- _Provided records_:
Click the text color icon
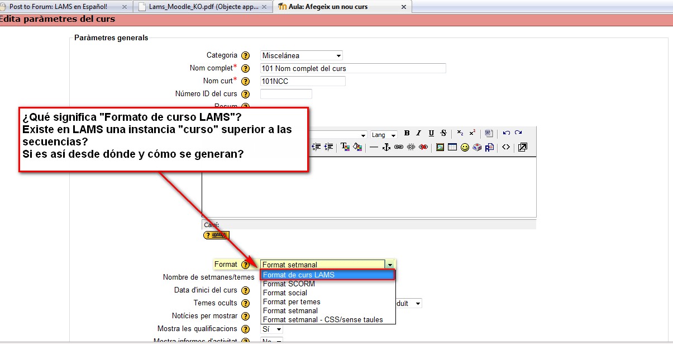 [x=345, y=147]
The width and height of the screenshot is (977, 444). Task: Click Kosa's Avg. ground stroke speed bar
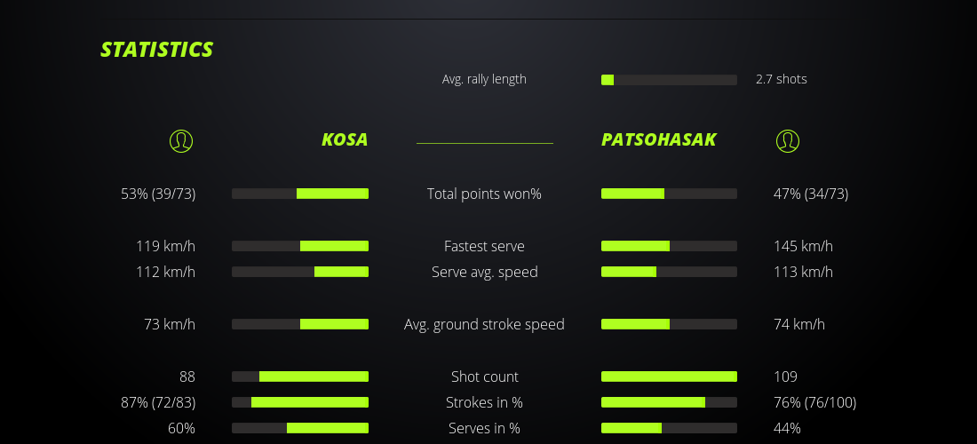(300, 324)

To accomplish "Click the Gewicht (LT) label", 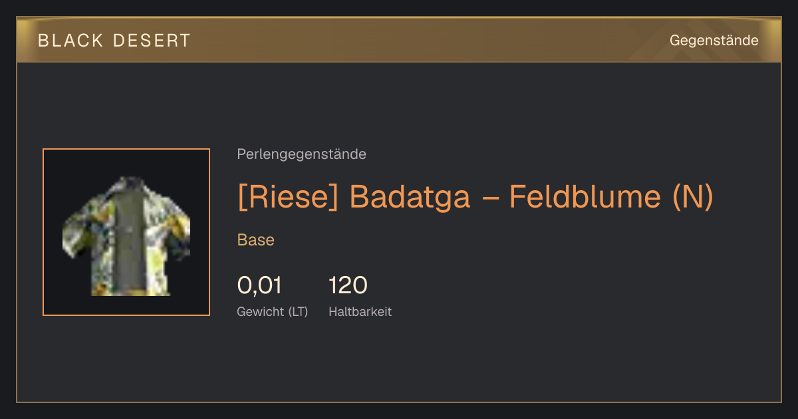I will pyautogui.click(x=273, y=311).
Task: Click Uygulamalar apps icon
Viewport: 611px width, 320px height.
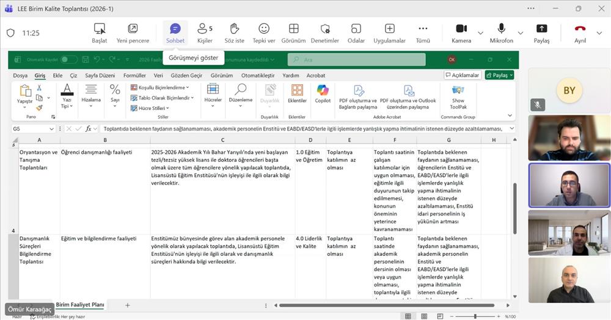Action: coord(390,33)
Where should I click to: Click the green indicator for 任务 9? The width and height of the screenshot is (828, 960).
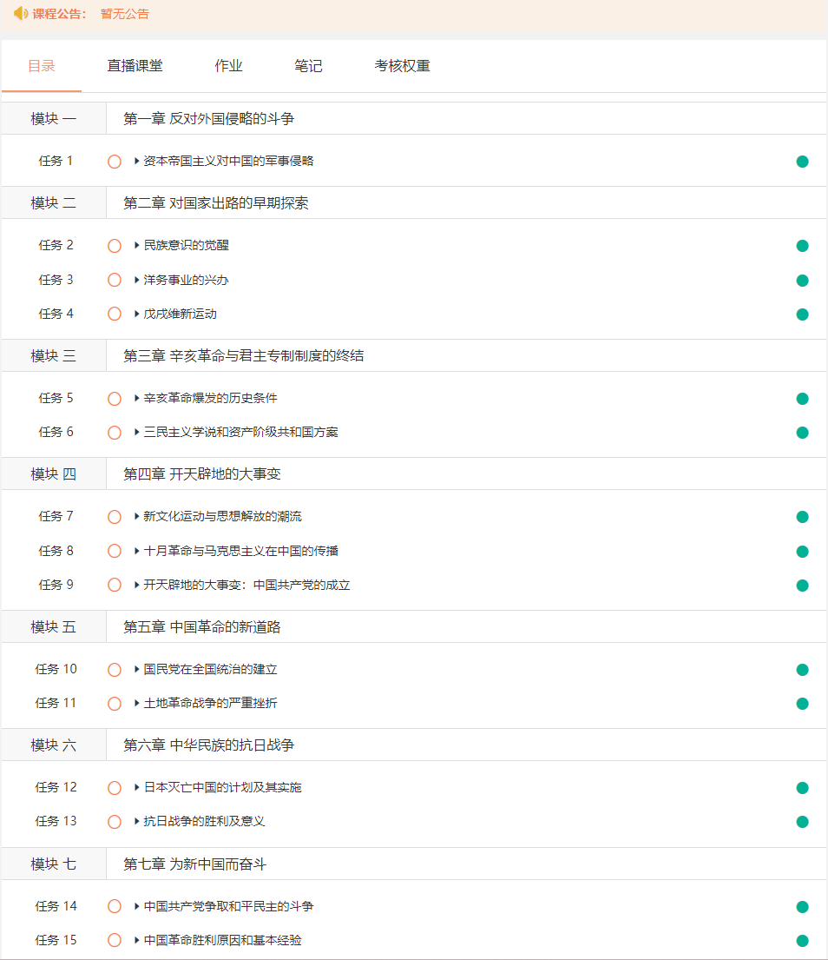[x=802, y=586]
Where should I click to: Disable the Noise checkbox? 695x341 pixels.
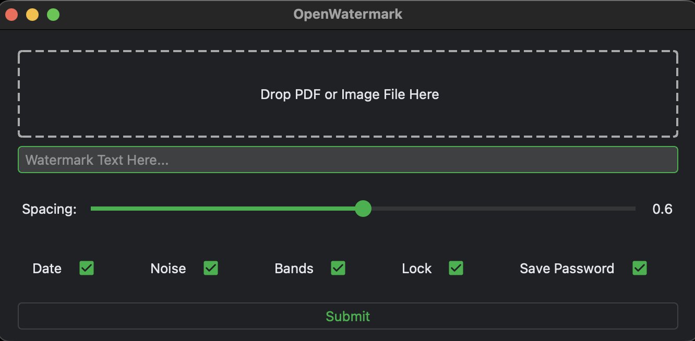click(211, 268)
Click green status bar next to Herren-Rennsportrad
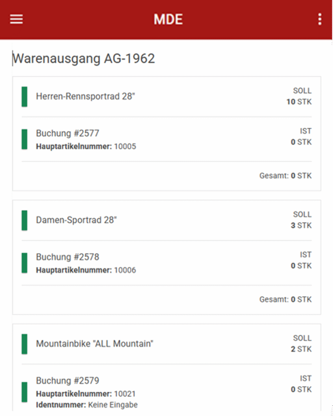Viewport: 333px width, 416px height. (x=24, y=97)
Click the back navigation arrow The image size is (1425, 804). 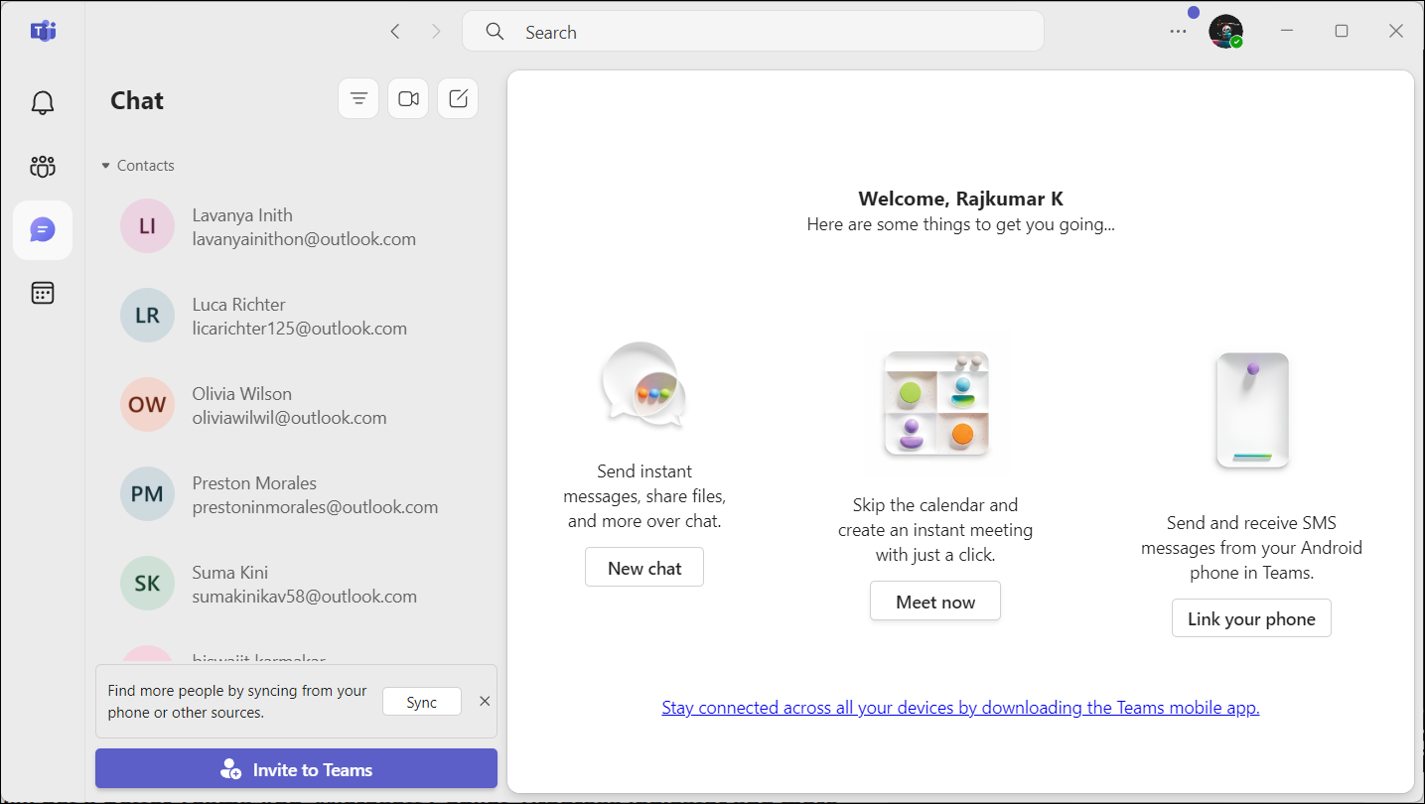click(395, 32)
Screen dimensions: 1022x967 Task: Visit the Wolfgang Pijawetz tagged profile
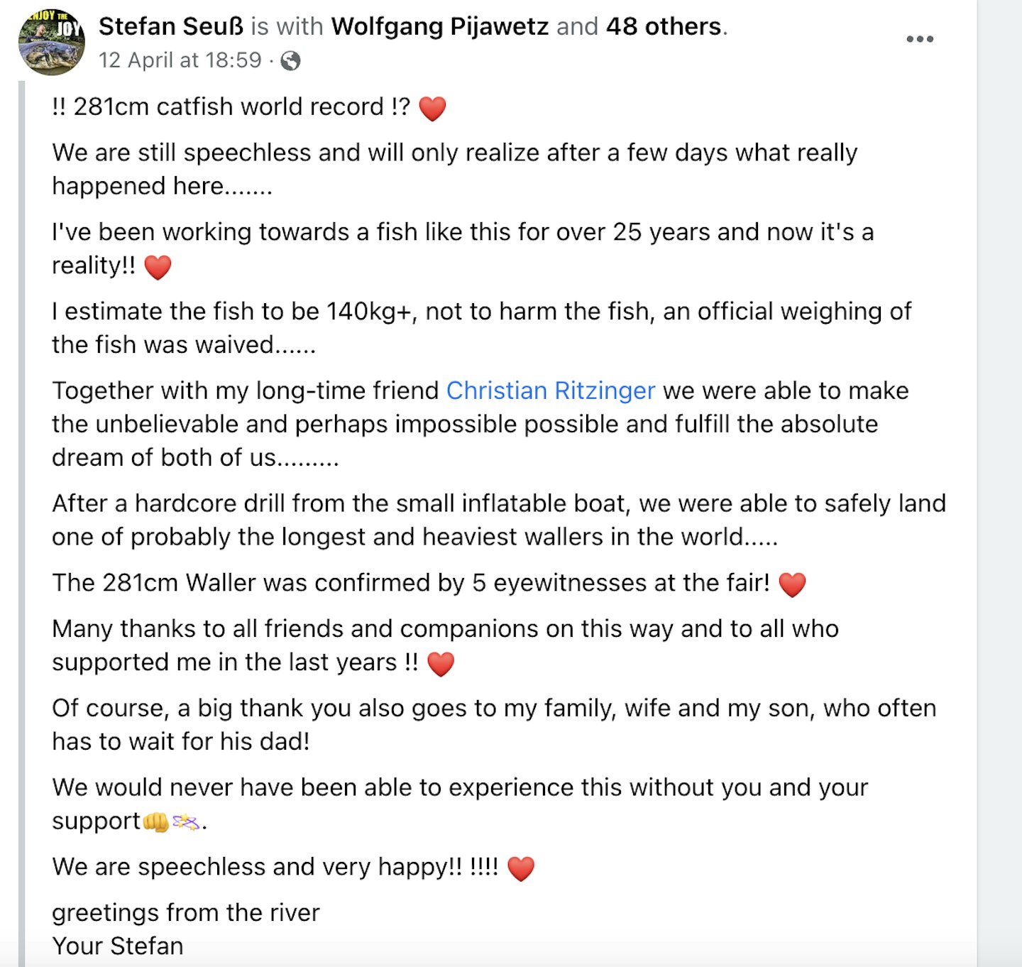pos(440,26)
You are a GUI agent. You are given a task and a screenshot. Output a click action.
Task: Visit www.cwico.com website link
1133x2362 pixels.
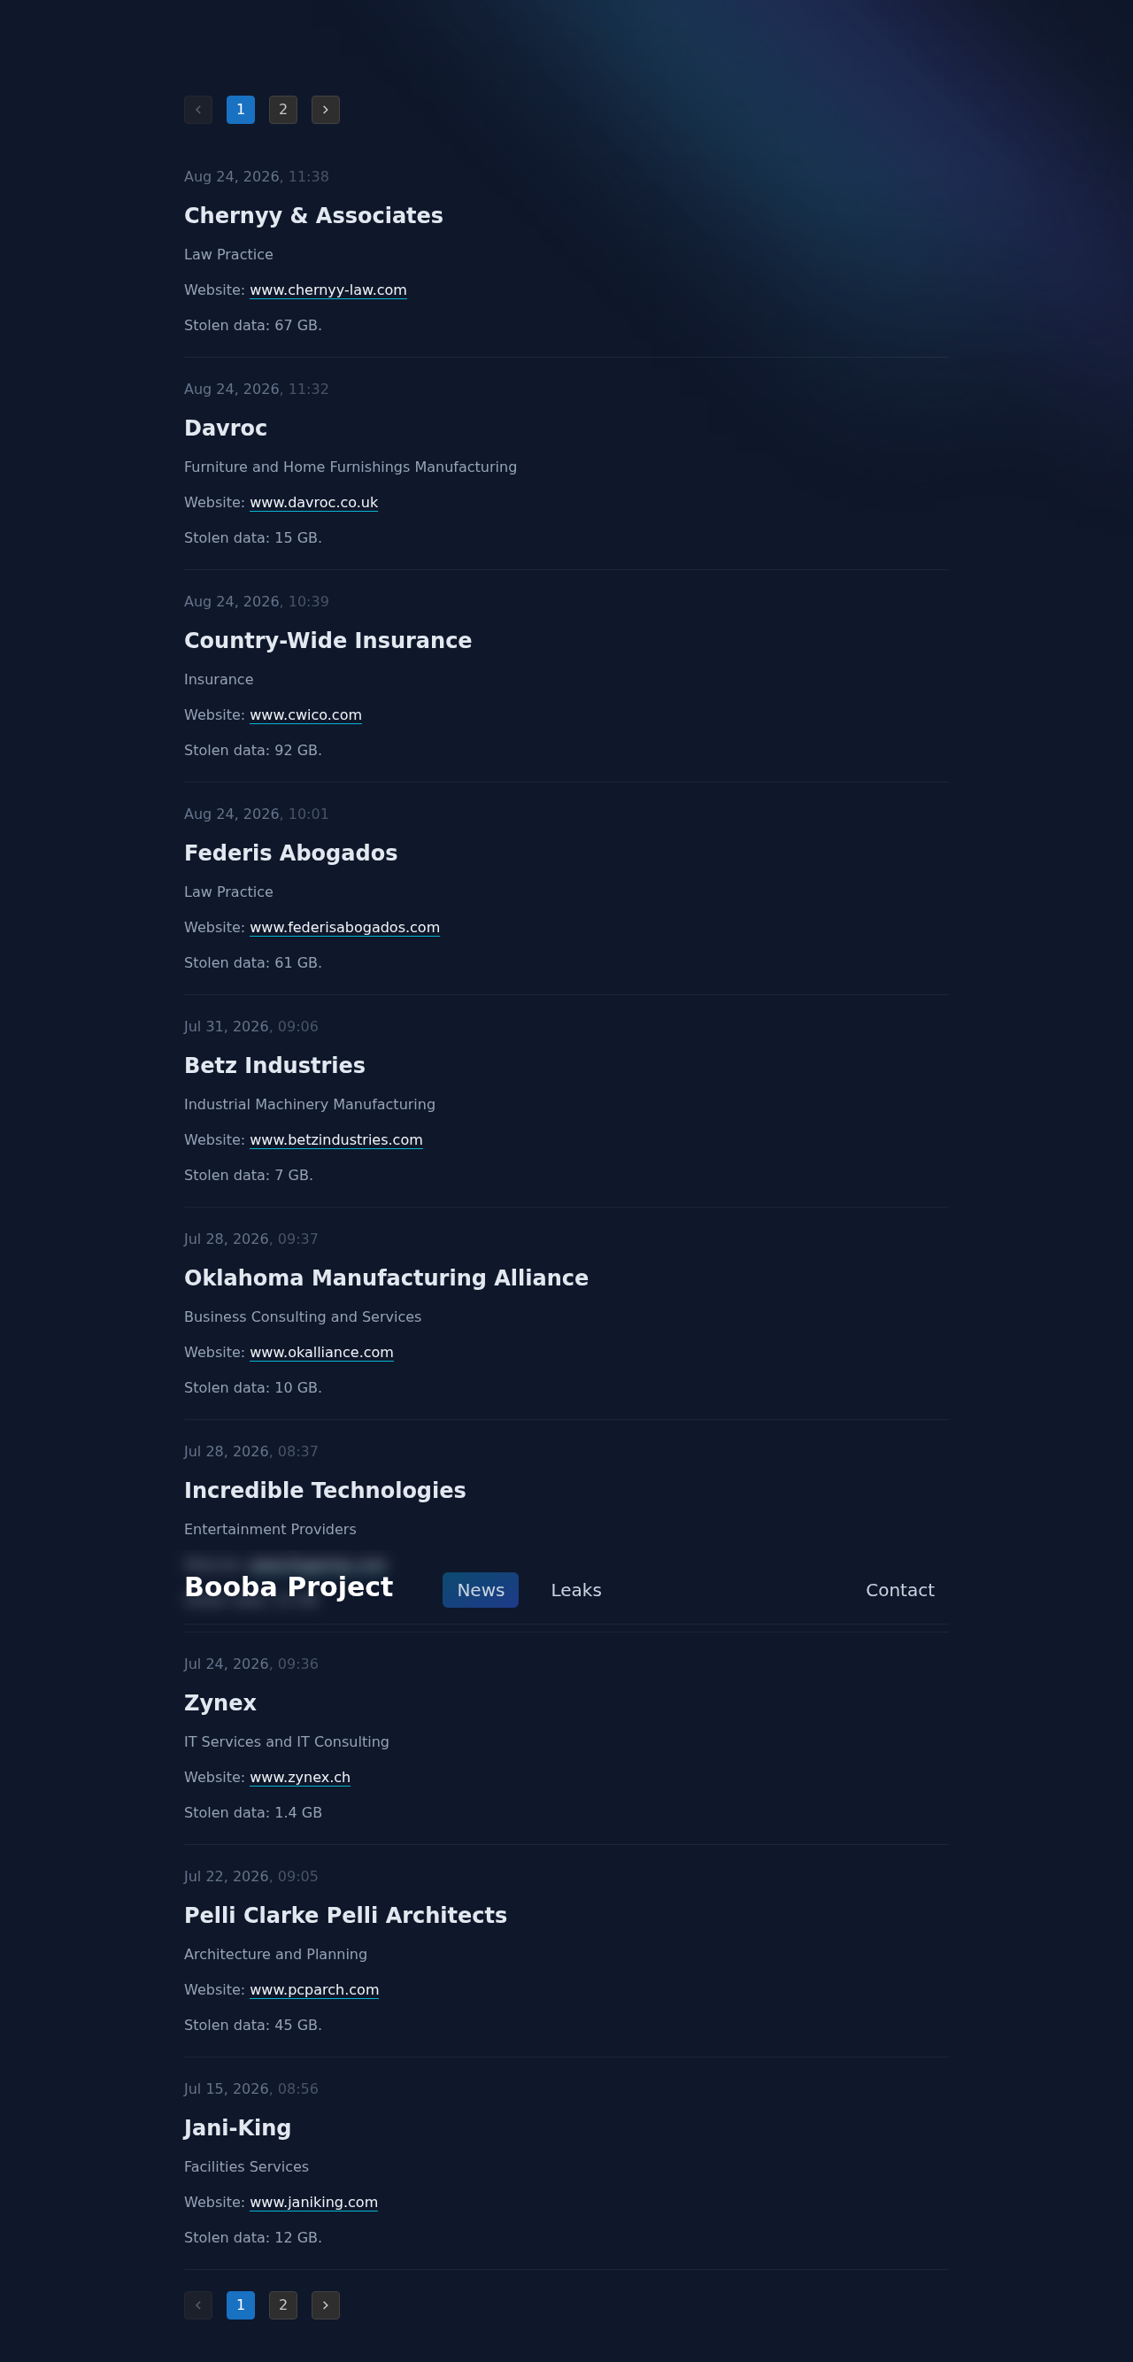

- _Your objective_: Restate word for word the lines above that start at the line containing "You are a GUI" and run to the end of the listing; exclude the pictures.

- _Written response_:
You are a GUI agent. You are given a task and a screenshot. Output a click action.
Task: Visit www.cwico.com website link
1133x2362 pixels.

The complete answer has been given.